Automate backup to S3 buckets

Photo by Tyler on Unsplash

Photo by Tyler on Unsplash

Many web projects store user uploads, such as images and PDF documents, in the filesystem on the VPS (Virtual Private Server).

This article will teach you to use duplicity-backup-s3 to backup your web projects to an S3-compatible storage bucket provided by Linode.

Setup

Installing dependencies

Start by installing the needed dependencies on your VPS. Since duplicity-backup-s3 is a Python library based on duplicity, you must first install duplicity and then the python3-boto package to connect to your S3 bucket.

sudo apt install duplicity python3-boto
sudo python3 -m pip install duplicity-backup-s3

Config

Create config files for each directory you want to backup.

To simplify management, it's best to create a config file for each project directory you want to back up. Since the root user will run the backup scripts, all config files will be stored in a directory called duplicity in the root user's home directory. Start by creating that directory.

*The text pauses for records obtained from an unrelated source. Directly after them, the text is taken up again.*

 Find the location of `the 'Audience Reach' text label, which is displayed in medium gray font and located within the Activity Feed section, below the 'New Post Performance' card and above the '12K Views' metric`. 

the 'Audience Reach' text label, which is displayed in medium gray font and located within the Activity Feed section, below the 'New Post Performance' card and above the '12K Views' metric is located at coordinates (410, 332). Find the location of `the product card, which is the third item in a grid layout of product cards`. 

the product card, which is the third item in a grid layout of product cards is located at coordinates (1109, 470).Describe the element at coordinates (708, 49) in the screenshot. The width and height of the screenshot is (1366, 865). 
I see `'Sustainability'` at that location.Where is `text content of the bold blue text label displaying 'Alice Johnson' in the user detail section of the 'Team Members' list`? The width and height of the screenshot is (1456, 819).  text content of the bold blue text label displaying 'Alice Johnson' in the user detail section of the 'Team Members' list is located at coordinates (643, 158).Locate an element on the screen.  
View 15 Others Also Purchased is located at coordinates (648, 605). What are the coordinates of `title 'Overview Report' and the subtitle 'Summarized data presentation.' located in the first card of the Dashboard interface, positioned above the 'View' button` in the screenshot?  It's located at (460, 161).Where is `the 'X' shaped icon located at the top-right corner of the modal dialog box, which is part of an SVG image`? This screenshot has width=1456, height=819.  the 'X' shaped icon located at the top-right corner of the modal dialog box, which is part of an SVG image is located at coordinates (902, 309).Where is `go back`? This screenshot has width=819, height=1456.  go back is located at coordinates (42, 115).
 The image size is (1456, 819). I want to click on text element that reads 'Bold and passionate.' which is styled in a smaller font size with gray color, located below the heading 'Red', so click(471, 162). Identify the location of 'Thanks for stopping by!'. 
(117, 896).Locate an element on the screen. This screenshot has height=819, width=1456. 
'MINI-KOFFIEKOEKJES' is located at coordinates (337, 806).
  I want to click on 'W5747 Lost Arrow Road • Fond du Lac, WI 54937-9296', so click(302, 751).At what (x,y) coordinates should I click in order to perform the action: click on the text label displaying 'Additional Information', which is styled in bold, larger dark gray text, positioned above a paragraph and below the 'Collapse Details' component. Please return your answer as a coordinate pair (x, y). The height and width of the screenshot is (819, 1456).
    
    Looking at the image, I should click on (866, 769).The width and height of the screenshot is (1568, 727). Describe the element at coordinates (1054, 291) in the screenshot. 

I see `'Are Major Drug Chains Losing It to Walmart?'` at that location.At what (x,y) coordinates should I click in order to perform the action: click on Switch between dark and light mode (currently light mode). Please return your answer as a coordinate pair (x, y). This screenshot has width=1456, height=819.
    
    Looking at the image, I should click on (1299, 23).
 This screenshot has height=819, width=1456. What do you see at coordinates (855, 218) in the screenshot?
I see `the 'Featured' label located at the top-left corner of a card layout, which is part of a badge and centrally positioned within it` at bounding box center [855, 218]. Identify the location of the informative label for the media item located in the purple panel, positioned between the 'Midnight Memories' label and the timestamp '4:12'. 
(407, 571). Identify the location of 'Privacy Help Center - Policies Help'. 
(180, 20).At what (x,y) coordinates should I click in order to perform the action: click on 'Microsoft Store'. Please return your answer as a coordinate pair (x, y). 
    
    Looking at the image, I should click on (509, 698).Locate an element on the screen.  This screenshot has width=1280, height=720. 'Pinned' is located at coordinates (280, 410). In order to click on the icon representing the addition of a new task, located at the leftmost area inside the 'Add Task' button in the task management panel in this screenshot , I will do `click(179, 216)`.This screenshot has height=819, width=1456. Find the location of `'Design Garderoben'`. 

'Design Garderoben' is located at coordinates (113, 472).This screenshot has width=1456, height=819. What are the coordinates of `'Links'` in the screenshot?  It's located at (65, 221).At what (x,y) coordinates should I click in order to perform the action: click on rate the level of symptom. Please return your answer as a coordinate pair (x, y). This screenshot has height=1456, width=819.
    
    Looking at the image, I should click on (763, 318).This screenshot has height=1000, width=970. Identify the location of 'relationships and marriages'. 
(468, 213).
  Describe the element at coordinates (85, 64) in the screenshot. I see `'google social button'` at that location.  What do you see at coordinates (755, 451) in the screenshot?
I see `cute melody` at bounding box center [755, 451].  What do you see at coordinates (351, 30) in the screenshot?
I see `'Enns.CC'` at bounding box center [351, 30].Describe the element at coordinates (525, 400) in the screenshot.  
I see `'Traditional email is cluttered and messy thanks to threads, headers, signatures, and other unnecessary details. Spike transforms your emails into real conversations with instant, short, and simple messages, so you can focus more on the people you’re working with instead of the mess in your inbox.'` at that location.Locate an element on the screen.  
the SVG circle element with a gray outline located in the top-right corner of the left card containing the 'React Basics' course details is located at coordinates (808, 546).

sudo mkdir /root/duplicity

Once configured, you must create an object storage bucket on Linode and an access key with both read and write permission for that bucket. Take note of the access key and secret before proceeding.

NB! It's critical that nobody without an access key or access to your Linode dashboard can access the backups. Do not allow reading or enumeration of your backups without an access key. 

I recommend using backup-specific object storage to make backups simple to secure.

Once you have a bucket and an access key, you can create specific config files for each directory you want to backup.

sudo vim /root/duplicity/<site-name>.yaml
<site-name>.yaml
aws:
  AWS_ACCESS_KEY_ID: access_token
  AWS_SECRET_ACCESS_KEY: secret_key
backuproot: <site-path>
excludes:
  - <site-path>/vendor
  - <site-path>/storage
  - <site-path>/node_modules
full_if_older_than: 7D
log-path: /var/log/duplicity_backup/
remote:
  endpoint: s3://eu-central-1.linodeobjects.com
  bucket: <bucket-name>
  path: <bucket-path>
volsize: 512

In the template above (which is based on a typical PHP project), replace <site-path> with the absolute path to your project root, <bucket-name> with the name of your object storage, and <bucket-path> with the path you want to store the backup on in your object storage. 

If you use another data center other than Frankfurt, Germany, you must change the endpoint address accordingly.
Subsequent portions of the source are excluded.